Truman was right. The atom bombs that exploded above Hiroshima and Nagasaki in August 1945 were devastatingly effective. Thousands of buildings disintegrated. Flying birds ignited as ground zero temperatures reached 5000 degrees. An estimated 375,000 people died—mostly civilians, although Truman had insisted that the bombs not be used on women and children.
Since then, the world has debated not only the targets, but whether the bombs had to be dropped at all. There was little debate at the time. The Allies spent two billion dollars (about $26 billion today) developing The Bomb, not sure it would work. An awesomely successful test near Alamogordo, New Mexico, proved otherwise. Some still argued that Japan was collapsing, and with the planned invasion of the Japanese mainland still three months away, the Allies could afford to wait, especially as massive incendiary bombing of Japanese cities continued. (During ten days in March, 11,600 B29 sorties killed 150,000 Japanese.)

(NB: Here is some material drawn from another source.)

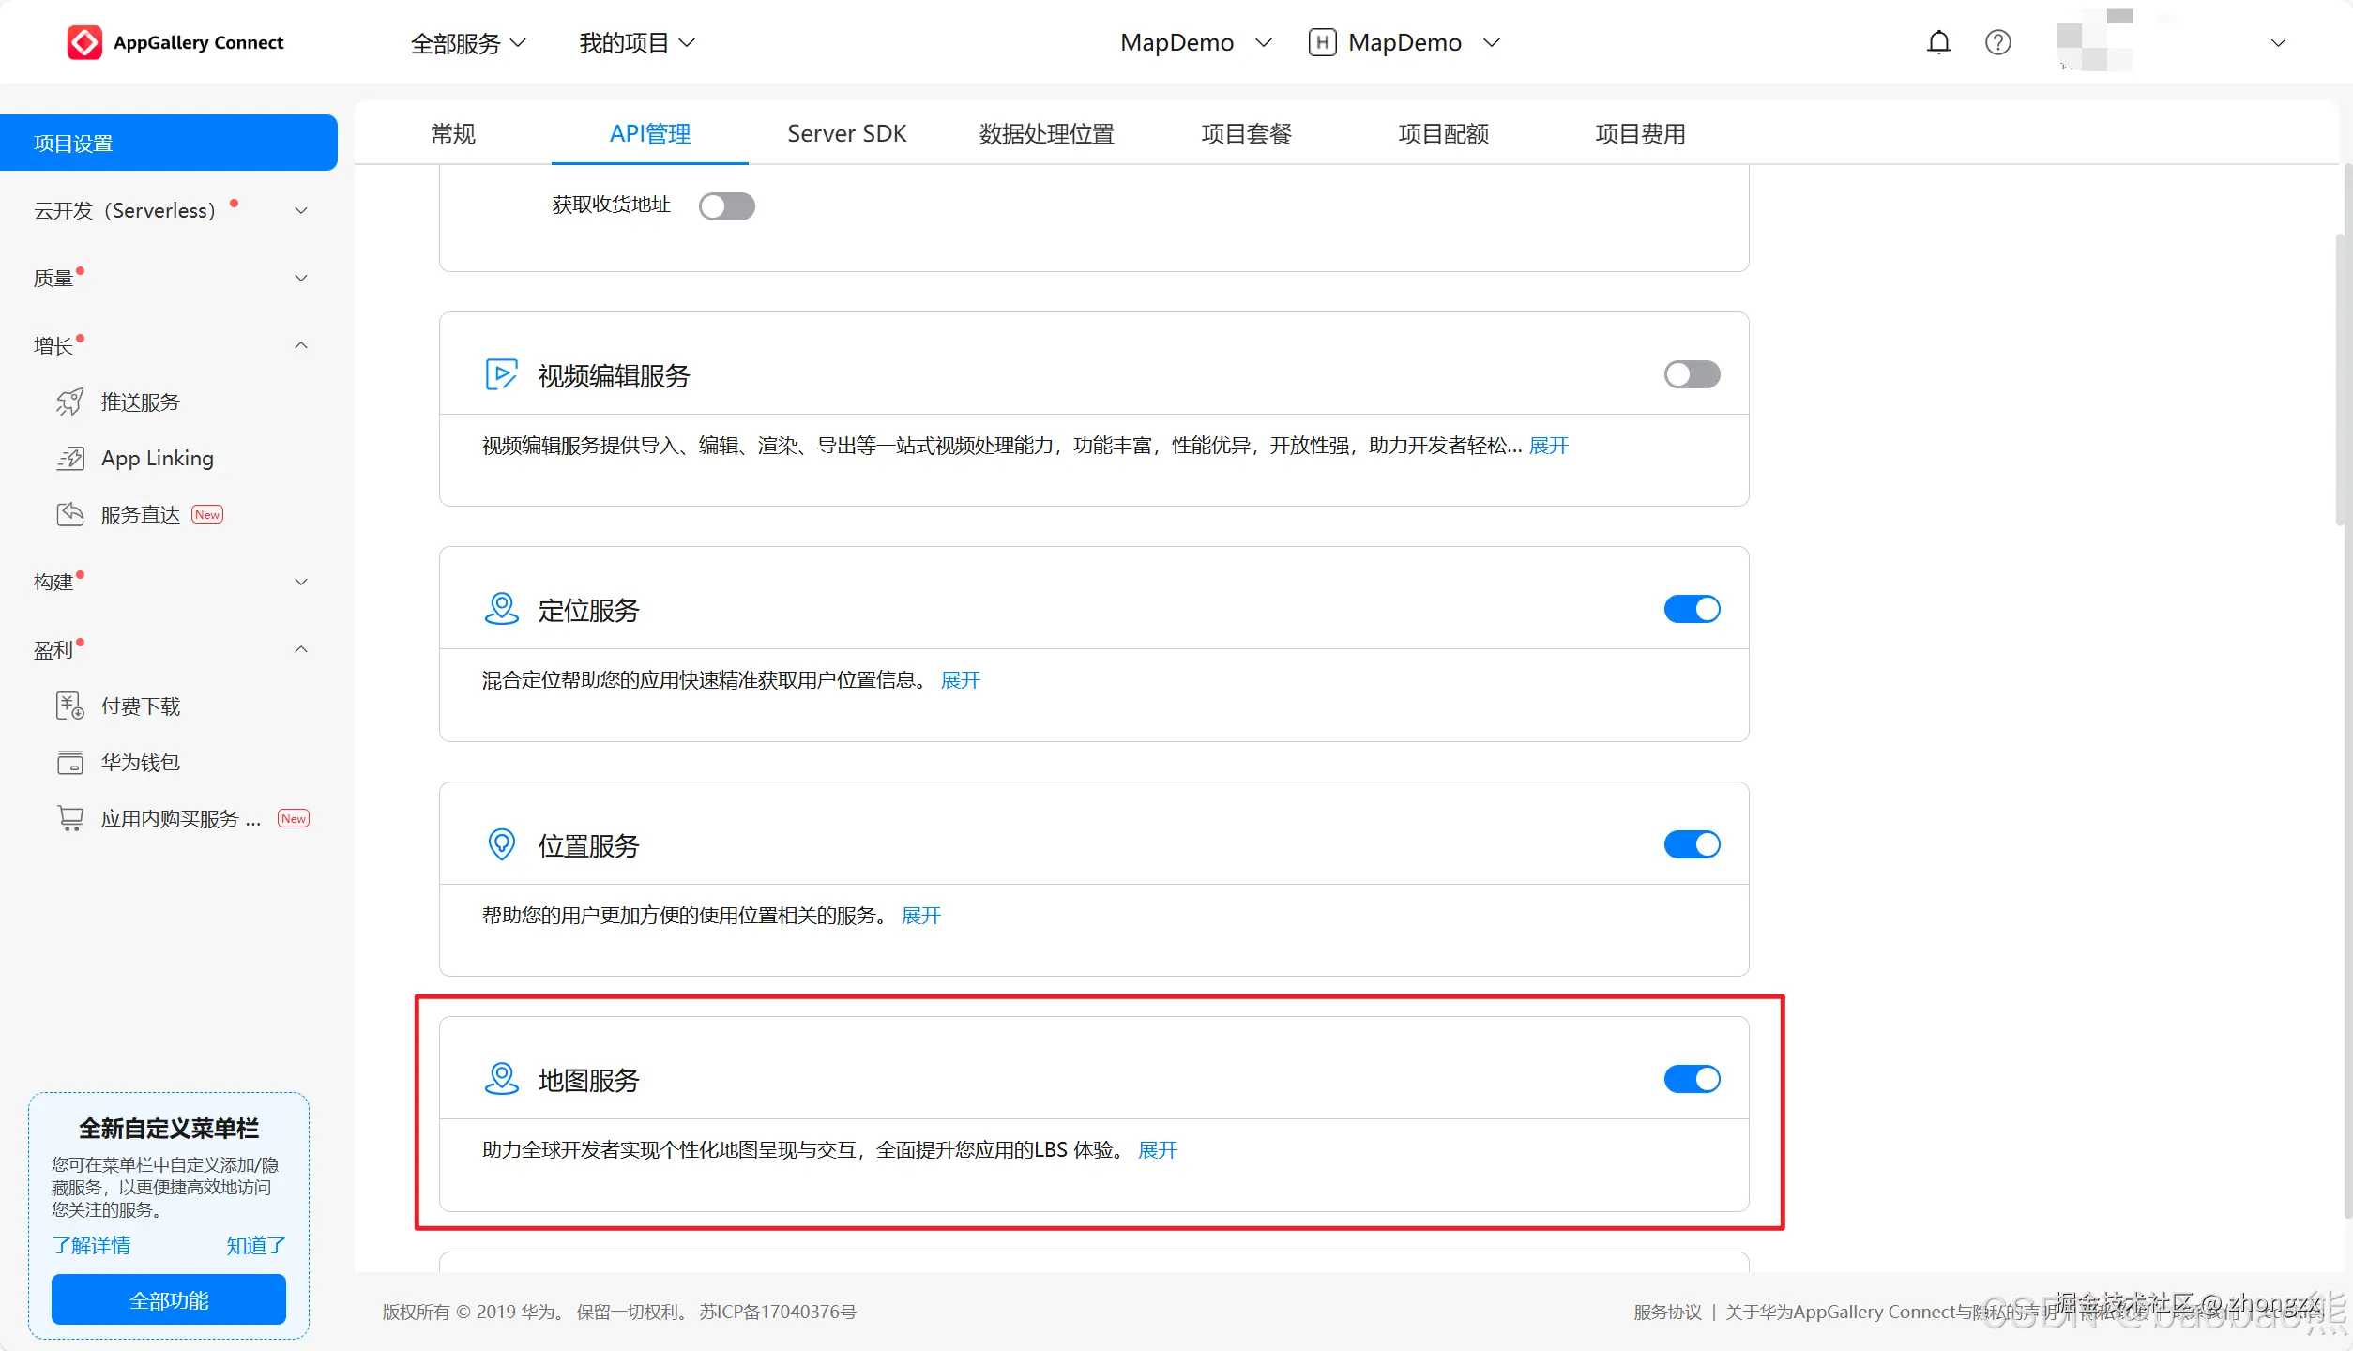Click the 全部功能 button
2353x1351 pixels.
[168, 1299]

A-bombing proponents claimed that some Japanese leaders were eager for national suicide. ("Would it not be wondrous for this whole nation to be destroyed like a beautiful flower?" General Anami.) There was evidence of that sentiment in kamikaze attacks, battles to the death on Iwo Jima and Okinawa, and Japanese recruits being trained as human bombs. A million Yanks were preparing for a mainland invasion, and estimates were that 250,000 men could be casualties in just the first month.
Perhaps more than any other reason for dropping the bombs, America was tired of the war and wanted it over quickly. Victorious European GIs didn't want to be reassigned to the Pacific, and their families concurred. Truman allowed the attacks because delaying the war solely to save the Japanese a "most terrible bomb" would have been political suicide. So Hiroshima (because it had military bases, shipyards, industrial plants, and no Allied POW camps) and Nagasaki (because prime target Kokura was fogged in) were destroyed. Emperor Hirohito immediately began negotiating surrender terms. Truman thought a million lives were saved, while the Manhattan Project's General Groves told Congress, "Radiation poisoning is a very pleasant way to die."
Decades later, Japanese were still dying from radiation.